Friedrich Nietzsche, La gaya ciencia
    
     En estas preguntas aparece el vacío que, en su agitada histeria, pasan por alto los discursos actuales acerca de la globalización. En tiempos descascarados, sin orientación en el espacio, superados por el propio progreso, los modernos tuvieron que convertirse masiva­mente en seres humanos enloquecidos. La civilización tecnica, y en especial sus aceleraciones durante el siglo XX, puede verse como el intento de ahogar en confort al testigo fundamental de Nietzsche, aquel trágico Diógenes. Poniendo a disposición de los individuos alimentos técnicos de una perfección inusitada, el mundo moderno, quiere quitarles de la boca inquietas indagaciones acerca del lugar en el que viven o desde el que se precipitan constantemente al va­cío. Con todo, fue precisamente a la Modernidad existencialista a la que se le revelaron los motivos por los cuales para los seres huma­nos es menos importante saber quiénes son que saber dónde están. Mientras la banalidad sella la inteligencia, los hombres no se inte­resan por su lugar, que parece algo dado; fijan su pensamiento en los fuegos fatuos que les rondan la cabeza en forma de nombres, identidades y negocios. Lo que algunos filósofos contemporáneos han denominado olvido del Ser se manifiesta sobre todo como una actitud de pertinaz ignorancia frente al inhóspito lugar del existir. El plan popular de olvidarse de sí mismo y del Ser se lleva a cabo por medio de un petulante no darse cuenta de la situación ontológica. Esta petulancia mueve hoy todas las formas de proceso acelerado de vida, de desinterés civil y de erotismo anorgánico. A sus agentes los lleva a aferrarse a unidades de cálculo para males menores; los am­biciosos de los últimos tiempos ya no preguntan dónde están con tal de que se les permita siquiera ser alguien. Cuando nosotros, por el contrario, intentamos plantear aquí de nuevo y de modo radical la pregunta sobre el dónde, lo que pretendemos es devolver al pensa­miento contemporáneo su sentido para la localización absoluta y, con ésta, el sentido para el fundamento de la distinción entre lo grande y lo pequeño.

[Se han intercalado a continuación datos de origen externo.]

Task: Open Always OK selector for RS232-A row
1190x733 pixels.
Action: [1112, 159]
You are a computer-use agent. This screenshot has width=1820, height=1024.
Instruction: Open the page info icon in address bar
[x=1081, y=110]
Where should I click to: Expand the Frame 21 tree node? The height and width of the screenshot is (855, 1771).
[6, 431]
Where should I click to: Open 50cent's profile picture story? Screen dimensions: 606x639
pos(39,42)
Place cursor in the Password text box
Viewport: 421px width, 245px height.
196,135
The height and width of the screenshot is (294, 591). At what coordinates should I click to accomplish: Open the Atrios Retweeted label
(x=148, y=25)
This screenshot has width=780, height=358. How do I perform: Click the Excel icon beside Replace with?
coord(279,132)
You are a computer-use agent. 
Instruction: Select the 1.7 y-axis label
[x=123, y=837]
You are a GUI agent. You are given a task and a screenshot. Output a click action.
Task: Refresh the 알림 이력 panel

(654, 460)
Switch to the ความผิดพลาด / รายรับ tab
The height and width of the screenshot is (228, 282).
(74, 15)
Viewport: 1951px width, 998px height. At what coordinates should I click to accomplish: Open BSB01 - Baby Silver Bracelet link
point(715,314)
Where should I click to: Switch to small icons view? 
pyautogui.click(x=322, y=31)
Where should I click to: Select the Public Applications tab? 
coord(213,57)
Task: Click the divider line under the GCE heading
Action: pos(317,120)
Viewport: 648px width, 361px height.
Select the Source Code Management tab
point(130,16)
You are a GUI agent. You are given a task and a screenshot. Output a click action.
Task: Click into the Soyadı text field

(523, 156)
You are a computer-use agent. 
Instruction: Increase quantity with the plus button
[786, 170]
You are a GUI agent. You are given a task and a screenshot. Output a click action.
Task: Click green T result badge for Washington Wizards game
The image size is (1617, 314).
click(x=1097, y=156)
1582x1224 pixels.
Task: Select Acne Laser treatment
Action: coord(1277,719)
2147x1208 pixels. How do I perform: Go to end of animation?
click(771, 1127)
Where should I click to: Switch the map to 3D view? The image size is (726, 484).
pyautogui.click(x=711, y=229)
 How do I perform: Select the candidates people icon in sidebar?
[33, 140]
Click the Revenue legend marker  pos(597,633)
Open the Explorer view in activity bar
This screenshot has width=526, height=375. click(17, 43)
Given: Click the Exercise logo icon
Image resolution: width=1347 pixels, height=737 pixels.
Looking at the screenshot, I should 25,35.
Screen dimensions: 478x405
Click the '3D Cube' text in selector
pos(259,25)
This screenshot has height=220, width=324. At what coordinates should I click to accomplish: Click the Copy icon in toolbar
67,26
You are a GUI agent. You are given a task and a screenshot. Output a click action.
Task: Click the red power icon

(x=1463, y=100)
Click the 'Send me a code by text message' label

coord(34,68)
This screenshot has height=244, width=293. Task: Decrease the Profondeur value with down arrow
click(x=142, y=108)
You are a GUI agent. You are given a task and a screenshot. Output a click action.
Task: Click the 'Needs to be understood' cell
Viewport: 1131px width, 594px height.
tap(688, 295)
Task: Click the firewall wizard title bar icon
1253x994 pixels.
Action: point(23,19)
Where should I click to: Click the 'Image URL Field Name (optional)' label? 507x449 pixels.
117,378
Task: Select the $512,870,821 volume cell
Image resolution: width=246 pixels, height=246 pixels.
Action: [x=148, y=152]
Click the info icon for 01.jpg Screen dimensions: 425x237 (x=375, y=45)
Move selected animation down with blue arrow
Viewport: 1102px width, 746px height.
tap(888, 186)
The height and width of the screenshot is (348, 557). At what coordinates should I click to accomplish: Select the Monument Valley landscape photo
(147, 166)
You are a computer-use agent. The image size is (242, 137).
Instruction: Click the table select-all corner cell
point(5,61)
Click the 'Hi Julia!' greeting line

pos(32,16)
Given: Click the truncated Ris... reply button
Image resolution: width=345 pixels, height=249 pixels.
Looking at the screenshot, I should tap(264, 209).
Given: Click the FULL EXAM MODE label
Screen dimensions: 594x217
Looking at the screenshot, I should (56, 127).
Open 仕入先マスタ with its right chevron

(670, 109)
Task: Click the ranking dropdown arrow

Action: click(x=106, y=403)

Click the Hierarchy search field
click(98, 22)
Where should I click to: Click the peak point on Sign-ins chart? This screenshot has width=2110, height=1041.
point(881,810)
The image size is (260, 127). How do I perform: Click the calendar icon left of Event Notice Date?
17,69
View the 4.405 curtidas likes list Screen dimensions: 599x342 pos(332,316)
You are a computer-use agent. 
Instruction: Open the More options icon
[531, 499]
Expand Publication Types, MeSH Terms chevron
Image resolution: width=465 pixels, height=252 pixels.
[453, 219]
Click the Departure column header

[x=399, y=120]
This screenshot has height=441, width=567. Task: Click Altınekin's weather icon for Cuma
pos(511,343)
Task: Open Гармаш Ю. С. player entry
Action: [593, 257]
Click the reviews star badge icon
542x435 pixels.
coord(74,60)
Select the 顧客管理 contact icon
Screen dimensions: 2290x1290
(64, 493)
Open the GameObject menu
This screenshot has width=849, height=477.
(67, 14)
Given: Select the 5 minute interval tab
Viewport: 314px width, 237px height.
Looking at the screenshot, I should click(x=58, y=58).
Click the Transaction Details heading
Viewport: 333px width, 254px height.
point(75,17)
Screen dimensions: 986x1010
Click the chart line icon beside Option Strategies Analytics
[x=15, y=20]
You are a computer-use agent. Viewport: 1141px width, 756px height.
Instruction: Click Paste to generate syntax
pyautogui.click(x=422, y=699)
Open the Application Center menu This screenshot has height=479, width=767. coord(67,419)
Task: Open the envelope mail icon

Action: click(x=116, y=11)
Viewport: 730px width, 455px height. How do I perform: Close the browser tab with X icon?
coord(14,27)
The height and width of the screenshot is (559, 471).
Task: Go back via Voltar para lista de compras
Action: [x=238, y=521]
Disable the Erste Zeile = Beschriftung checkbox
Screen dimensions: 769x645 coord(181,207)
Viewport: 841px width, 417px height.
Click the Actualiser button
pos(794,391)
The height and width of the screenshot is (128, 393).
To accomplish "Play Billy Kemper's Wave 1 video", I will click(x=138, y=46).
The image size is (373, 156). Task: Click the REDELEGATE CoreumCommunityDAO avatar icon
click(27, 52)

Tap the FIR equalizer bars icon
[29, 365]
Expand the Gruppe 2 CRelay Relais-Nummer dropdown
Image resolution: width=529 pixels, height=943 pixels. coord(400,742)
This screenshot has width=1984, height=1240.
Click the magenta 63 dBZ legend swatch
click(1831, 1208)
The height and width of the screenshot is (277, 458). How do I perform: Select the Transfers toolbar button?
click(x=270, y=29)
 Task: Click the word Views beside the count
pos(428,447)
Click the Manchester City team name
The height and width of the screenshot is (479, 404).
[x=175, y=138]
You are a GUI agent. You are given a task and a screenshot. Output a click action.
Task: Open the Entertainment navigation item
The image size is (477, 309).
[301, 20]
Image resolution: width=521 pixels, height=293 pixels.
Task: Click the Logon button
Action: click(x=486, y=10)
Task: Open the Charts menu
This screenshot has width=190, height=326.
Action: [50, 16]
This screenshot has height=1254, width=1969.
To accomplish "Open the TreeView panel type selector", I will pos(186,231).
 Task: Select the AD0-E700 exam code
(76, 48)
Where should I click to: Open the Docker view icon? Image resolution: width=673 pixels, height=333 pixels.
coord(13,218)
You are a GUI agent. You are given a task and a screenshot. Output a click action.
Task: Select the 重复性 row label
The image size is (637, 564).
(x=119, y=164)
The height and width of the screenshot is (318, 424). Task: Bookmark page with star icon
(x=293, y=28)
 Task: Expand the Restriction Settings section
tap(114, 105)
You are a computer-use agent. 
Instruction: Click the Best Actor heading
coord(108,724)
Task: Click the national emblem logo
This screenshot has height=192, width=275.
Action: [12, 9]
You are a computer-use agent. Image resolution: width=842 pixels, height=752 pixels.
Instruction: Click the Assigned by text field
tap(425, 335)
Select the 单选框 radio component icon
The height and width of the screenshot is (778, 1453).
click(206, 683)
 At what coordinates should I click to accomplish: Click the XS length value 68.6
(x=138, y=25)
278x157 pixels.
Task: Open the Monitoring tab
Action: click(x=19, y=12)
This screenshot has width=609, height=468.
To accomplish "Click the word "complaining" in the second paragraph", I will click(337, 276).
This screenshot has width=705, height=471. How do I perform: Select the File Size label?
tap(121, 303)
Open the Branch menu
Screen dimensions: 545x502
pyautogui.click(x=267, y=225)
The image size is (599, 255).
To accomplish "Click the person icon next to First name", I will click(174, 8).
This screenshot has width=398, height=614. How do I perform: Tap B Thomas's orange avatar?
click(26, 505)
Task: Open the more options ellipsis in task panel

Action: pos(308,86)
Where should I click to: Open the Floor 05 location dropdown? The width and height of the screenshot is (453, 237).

     A la pregunta de inspiración gnóstica ¿dónde estamos cuando esta­mos en el mundo? es posible darle una respuesta actual competente. Estamos en un exterior que sustenta mundos interiores. Con la te­sis de la prioridad del exterior ante los ojos ya no hace falta prose­guir con las ingenuas indagaciones acerca del posicionamiento del hombre en el cosmos. Es demasiado tarde para volvernos a soñar en un lugar bajo caparazones celestes, en cuyo interior fueran permiti­dos sentimientos de orden hogareño. Para los iniciados ha desapa­recido el sentimiento de seguridad dentro del círculo máximo y, con él, el viejo cosmos mismo, acogedor e inmunizante. Quien qui­siera todavía dirigir su vista afuera y hacia arriba se internaría en un ámbito deshabitado y alejado de la tierra para el que no hay con­tornos relevantes. También en lo más pequeño de la materia se han descubierto complejidades en las que somos nosotros los excluidos, los alejados. Por eso tiene hoy más sentido que nunca la indagación de nuestro «dónde», puesto que se dirige al lugar que los hombres crean para tener un sitio donde poder existir como quienes realmente son. Ese lugar recibe aquí el nombre de esfera, en recuerdo de una antigua y venerable tradición. La esfera es la redondez con espesor interior, abierta y repartida, que habitan los seres humanos en la medida en que consiguen convertirse en tales. Como habitar significa siempre ya formar esferas, tanto en lo pequeño como en lo grande, los seres humanos son los seres que erigen mundos redon­dos y cuya mirada se mueve dentro de horizontes. Vivir en esferas significa generar la dimensión que pueda contener seres humanos. Esferas son creaciones espaciales, sistémico-inmunológicamente efec­tivas, para seres estáticos en los que opera el exterior.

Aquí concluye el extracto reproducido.